> Problem description
Below are records to give again exactly; omit each image they contain.

> Dataset extract

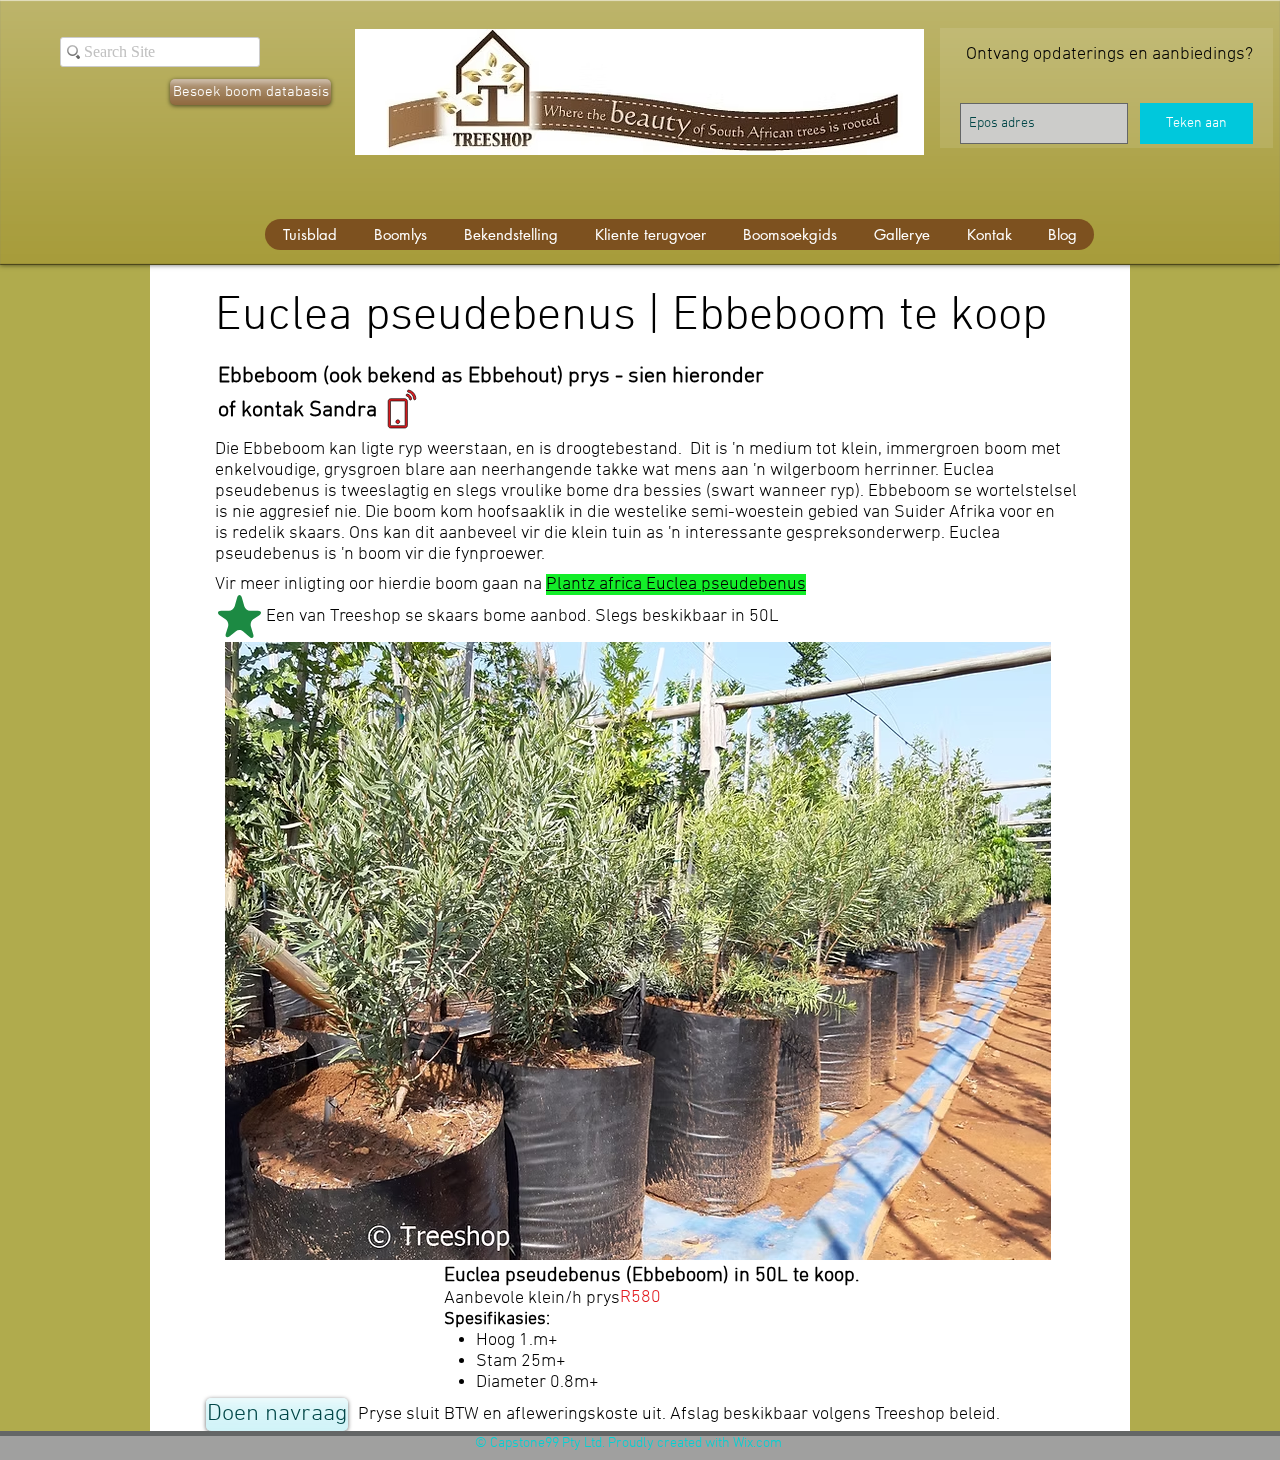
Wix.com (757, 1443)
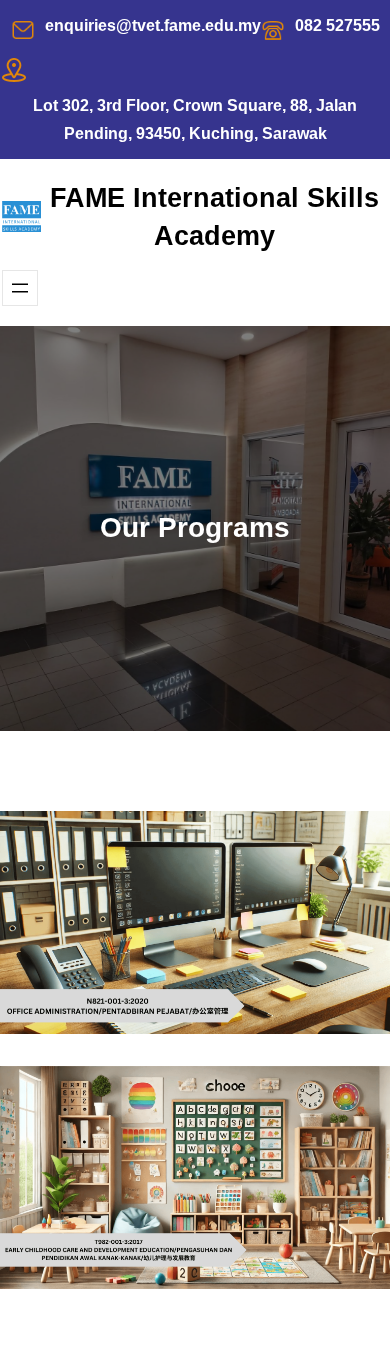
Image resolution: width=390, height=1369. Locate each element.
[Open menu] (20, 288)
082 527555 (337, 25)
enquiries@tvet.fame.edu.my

> The completed task
Wix.com (757, 1443)
Image resolution: width=390, height=1369. Locate each element.
[Open menu] (20, 288)
082 527555 (337, 25)
enquiries@tvet.fame.edu.my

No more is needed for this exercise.